- _YOUR OBJECTIVE_
Every entry that follows should be reproduced exactly.

(Stored data)

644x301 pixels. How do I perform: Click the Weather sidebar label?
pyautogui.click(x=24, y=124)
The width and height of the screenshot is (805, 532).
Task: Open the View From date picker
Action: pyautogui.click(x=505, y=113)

- _RESPONSE FOR THIS EXERCISE_
644x301 pixels. How do I perform: Click the Weather sidebar label?
pyautogui.click(x=24, y=124)
The width and height of the screenshot is (805, 532).
Task: Open the View From date picker
Action: pyautogui.click(x=505, y=113)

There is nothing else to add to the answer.